Vie 03.12.2004
las12

RESCATES

CUENTOS DE LA CRIPTA

El alma de una mujer que habita en una hiedra, la imagen de otra eternizada con la mano en el picaporte que podría haberla salvado de la muerte lenta en el encierro de un ataúd –al que llegó viva, obviamente– son algunas de las historias que pueden rastrearse en cualquier cementerio. Porque, a pesar del silencio, la muerte se hace oír.

Por Noemi Ciollaro

La noche está nublada, la humedad penetra en los huesos. Al acercarnos al majestuoso portal del Cementerio de la Recoleta, después de recorrer sus calles pobladas de historias y de haber escuchado relatos misteriosos entre las penumbras de tumbas y bóvedas centenarias, las trabajadoras de cementerios advierten: “No miren hacia atrás, salgan a la calle sin volver la cabeza, o algún espíritu errante saldrá con ustedes”. El público que acababa de participar de la visita nocturna, impregnado todavía de las sensaciones provocadas por el contacto cercano con la muerte, obedeció la sugerencia sin parpadear y atravesó el umbral que separa a los vivos de los muertos para zambullirse en la movida nocturna de uno de los barrios más lujosos de la ciudad.

MATERIAL PROPORCIONADO:
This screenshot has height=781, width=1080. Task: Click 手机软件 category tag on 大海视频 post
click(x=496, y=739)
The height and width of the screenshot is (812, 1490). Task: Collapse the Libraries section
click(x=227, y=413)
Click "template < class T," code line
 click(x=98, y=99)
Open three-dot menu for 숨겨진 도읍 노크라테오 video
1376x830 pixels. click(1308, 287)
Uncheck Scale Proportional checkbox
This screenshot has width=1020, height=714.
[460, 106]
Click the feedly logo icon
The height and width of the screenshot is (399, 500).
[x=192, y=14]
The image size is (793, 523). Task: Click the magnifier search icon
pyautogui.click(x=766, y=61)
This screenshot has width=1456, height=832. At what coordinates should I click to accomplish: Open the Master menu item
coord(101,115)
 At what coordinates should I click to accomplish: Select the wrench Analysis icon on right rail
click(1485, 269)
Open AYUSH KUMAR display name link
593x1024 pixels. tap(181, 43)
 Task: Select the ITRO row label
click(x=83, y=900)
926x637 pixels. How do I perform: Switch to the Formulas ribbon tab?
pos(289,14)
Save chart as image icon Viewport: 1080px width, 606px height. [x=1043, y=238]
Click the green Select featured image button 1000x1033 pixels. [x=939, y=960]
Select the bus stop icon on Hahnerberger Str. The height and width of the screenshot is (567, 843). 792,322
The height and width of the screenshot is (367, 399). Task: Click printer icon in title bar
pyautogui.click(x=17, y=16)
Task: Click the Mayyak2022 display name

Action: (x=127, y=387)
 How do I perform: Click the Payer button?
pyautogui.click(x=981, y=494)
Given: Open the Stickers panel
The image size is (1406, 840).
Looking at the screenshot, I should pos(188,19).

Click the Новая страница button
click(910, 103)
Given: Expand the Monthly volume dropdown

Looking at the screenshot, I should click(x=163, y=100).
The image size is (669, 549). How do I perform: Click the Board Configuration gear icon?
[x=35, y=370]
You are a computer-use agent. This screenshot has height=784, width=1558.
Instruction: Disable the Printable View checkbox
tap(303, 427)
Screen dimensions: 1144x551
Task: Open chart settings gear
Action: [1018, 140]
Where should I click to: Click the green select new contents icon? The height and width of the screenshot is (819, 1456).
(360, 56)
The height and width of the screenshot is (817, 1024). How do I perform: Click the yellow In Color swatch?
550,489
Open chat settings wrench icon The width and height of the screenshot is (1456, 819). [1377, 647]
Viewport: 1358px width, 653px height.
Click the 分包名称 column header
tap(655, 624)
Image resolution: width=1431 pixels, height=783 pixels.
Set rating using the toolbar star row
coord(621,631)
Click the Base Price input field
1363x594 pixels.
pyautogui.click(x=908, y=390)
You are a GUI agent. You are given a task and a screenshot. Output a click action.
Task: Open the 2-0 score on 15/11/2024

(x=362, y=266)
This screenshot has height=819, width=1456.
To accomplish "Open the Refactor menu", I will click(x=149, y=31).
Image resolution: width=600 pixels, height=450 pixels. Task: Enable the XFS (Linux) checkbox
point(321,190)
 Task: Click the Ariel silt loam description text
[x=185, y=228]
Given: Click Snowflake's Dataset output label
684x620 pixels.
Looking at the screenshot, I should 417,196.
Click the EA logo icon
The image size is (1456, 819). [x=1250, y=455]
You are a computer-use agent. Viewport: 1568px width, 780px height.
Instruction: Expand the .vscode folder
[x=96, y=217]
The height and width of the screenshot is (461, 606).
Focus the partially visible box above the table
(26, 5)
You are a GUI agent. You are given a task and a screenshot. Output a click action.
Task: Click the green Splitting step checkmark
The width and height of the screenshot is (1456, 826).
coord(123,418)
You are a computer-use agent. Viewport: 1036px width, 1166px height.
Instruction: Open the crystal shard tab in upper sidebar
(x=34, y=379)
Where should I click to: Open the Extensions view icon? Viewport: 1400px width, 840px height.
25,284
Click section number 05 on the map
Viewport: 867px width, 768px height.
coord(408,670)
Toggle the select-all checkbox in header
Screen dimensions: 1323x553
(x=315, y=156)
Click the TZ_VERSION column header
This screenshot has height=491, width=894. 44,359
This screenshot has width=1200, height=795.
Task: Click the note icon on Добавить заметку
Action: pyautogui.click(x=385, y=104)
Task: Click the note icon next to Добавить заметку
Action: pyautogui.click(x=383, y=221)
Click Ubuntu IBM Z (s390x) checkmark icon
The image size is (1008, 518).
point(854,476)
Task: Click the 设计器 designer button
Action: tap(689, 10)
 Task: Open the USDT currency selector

CONSIGNAS:
• A. Repite sin cambios el pasaje del texto sobre el cementerio, comenzando en "Por Noemi Ciollaro" y continuando hasta "de la ciudad.".
• B. Extrae de las filas cada línea que contenga la cadena "button". Distingue entre mayúsculas y minúsculas.

RESULTADOS DEL EJERCICIO:
• A.
Por Noemi Ciollaro

La noche está nublada, la humedad penetra en los huesos. Al acercarnos al majestuoso portal del Cementerio de la Recoleta, después de recorrer sus calles pobladas de historias y de haber escuchado relatos misteriosos entre las penumbras de tumbas y bóvedas centenarias, las trabajadoras de cementerios advierten: “No miren hacia atrás, salgan a la calle sin volver la cabeza, o algún espíritu errante saldrá con ustedes”. El público que acababa de participar de la visita nocturna, impregnado todavía de las sensaciones provocadas por el contacto cercano con la muerte, obedeció la sugerencia sin parpadear y atravesó el umbral que separa a los vivos de los muertos para zambullirse en la movida nocturna de uno de los barrios más lujosos de la ciudad.

• B.
Click the green Select featured image button 1000x1033 pixels. [x=939, y=960]
 How do I perform: Click the Payer button?
Click the Новая страница button
Task: Click the 设计器 designer button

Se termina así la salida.